AMD Contrast-Adaptive Sharpening (CAS) technology is now live in F1 2019

F1 2019

August 13, 2019 Codemasters has issued a correction regarding Nvidia DLSS support in F1 2019 patch 1.07.

AMD Contrast-Adaptive Sharpening (CAS) technology is now live in F1 2019. Forming part of AMD’s FidelityFX toolkit, which was launched alongside the RDNA architecture and RX 5700-series GPUs on July 7, CAS is a dynamic sharpening filter that AMD hopes will allow for high-quality post-processing without degrading performance or introducing visual artifacts.

F1 2019 has been a hotbed of post-processing action since its launch in June. Both AMD and Nvidia will, at some point, incorporate their own GPU technologies into Codemaster’s latest game: AMD with FidelityFX and CAS, and Nvidia with Deep Learning Super Sampling (DLSS). However, Nvidia DLSS support will have to wait for a later patch.

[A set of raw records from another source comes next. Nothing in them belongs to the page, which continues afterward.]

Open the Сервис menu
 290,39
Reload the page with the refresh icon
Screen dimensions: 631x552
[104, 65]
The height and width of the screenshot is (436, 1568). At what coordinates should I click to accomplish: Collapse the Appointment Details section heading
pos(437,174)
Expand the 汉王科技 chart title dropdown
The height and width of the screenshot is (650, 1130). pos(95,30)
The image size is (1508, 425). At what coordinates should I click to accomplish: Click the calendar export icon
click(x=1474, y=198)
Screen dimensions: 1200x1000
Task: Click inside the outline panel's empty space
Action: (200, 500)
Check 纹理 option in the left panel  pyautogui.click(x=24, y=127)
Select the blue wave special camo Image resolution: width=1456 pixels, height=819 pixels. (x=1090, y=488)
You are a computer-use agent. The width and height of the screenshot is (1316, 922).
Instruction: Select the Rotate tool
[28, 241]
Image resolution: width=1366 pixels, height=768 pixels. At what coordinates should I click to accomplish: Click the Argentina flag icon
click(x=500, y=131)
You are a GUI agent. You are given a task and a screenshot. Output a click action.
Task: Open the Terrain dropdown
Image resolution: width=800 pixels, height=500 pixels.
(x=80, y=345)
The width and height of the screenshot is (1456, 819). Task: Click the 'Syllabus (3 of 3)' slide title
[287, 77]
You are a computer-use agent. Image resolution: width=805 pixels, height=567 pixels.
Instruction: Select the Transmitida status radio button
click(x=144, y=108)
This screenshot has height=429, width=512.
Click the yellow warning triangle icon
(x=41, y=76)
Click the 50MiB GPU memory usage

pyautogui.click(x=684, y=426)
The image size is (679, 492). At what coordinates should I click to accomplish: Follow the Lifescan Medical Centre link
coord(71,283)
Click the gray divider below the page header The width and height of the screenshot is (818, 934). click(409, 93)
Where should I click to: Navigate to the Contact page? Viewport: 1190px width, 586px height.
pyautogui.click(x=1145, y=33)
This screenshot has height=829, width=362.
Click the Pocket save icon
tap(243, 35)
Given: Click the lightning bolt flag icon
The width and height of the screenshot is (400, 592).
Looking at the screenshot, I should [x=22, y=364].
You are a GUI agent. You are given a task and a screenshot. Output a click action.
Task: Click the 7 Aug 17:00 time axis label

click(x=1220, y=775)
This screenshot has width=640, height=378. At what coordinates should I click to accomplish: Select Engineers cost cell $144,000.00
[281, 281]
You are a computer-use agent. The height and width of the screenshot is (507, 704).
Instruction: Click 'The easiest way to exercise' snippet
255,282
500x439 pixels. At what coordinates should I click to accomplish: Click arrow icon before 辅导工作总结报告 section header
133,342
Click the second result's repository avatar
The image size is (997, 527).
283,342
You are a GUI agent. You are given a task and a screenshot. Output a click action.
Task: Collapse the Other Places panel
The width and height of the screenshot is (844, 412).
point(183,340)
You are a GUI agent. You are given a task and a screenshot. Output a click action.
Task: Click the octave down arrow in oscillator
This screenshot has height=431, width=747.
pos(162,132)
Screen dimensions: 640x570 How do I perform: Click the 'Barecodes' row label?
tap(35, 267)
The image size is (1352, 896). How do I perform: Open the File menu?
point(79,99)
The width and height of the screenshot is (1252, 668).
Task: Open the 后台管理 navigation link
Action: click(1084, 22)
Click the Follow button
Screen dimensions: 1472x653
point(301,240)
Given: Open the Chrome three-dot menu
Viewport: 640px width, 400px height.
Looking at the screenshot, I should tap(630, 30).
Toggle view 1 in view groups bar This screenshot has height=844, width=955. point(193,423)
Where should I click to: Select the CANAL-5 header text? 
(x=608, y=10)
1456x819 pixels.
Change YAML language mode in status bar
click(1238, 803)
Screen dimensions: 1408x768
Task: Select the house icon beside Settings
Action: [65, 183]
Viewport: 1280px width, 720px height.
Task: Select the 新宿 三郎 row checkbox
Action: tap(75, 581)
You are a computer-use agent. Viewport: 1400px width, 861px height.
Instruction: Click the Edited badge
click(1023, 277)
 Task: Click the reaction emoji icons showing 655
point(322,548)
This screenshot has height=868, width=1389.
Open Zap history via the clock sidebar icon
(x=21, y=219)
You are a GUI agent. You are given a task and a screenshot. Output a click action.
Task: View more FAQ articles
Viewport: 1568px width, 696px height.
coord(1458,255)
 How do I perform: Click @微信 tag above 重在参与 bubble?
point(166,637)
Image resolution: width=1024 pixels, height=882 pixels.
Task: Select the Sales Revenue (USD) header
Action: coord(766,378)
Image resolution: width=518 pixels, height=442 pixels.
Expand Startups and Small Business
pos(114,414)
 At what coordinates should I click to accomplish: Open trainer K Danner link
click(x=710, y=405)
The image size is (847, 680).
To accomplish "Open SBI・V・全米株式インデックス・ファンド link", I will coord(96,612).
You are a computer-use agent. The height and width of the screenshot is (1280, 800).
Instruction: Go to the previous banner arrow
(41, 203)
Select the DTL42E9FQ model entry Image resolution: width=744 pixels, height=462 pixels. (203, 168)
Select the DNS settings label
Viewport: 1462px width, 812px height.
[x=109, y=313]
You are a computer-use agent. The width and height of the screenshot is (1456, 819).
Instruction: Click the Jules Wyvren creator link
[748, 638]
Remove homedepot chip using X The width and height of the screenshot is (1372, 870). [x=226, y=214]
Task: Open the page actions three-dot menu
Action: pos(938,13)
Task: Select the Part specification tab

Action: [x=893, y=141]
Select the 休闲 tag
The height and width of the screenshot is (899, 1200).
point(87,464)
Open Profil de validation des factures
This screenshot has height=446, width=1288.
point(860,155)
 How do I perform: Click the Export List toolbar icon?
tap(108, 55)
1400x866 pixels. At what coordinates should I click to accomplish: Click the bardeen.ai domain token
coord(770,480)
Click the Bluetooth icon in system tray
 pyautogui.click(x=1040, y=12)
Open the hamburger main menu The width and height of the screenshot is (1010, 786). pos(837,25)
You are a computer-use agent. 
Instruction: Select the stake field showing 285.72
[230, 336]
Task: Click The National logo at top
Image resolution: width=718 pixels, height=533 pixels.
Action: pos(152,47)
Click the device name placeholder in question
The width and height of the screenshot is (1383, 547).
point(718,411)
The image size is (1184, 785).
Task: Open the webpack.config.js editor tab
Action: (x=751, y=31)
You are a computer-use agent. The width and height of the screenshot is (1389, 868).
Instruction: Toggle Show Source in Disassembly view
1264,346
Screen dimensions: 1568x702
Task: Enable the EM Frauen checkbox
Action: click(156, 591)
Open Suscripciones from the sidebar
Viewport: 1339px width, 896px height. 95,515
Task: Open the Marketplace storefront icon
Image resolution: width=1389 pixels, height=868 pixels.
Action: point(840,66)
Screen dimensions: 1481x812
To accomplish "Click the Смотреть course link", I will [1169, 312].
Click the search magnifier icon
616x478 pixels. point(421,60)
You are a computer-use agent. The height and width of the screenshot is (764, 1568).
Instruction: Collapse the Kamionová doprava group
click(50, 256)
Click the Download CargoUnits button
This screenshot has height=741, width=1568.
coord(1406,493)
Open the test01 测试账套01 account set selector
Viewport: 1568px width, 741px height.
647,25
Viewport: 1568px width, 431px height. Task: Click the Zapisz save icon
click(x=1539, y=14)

“Just a quick update on yesterday’s correction to our patch notes for 1.07,” Codemasters’ updated patch notes read. “We inadvertently released a partially completed integration of Nvidia’s DLSS technology in patch 1.07 which was not supposed to be enabled until a later patch. We are currently working towards enabling this in a completed state for an upcoming patch. Thanks to Nvidia for helping us in tracking down this issue.”

AMD’s FidelityFX CAS is live in patch 1.07, however, which the company claims will have a low performance cost, particularly on AMD Navi and Vega graphics cards. Both of these architectures are built with the ability to compute two FP16 operations at once for more efficient operation, otherwise known as Rapid Packed Math. AMD Navi launched this time last month in the RX 5700-series graphics cards, which should be perfectly suited for the job.

According to AMD, CAS exposes detail in low-contrast areas, maintaining sharpness and image clarity while minimising artifacts. There are two settings:

  • TAA and FidelityFX Sharpening, which simply applies CAS to a scene.
  • TAA and FidelityFX Upscaling, which renders a scene at a reduced resolution before applying TAA and CAS to upscale the image to the specified resolution.

The actual effect of CAS you can see in the image AMD provided below. It’s only a slight change, but nonetheless, if performance impact is indeed negligible, the optional upsampling included with CAS could prove itself a net gain for users on GPUs unable to hit higher resolutions capable of delivering greater clarity and sharpness natively.

AMD FidelityFX

Nvidia similarly offers upscaling with DLSS, which is also (in theory) capable of a secondary mode purely for anti-aliasing and image quality called DLSS 2x. One of the major differences between the two companies’ approaches is Nvidia’s use of deep learning and its Turing architecture’s inference Tensor Cores, requiring its cards.

Nvidia’s DLSS technology is also a closed ecosystem, while AMD’s FidelityFX is open-source. An unexpected result of which is AMD’s tech works on Nvidia graphics cards, too.

The F1 2019 patch enabling CAS, version 1.07, is already live in-game.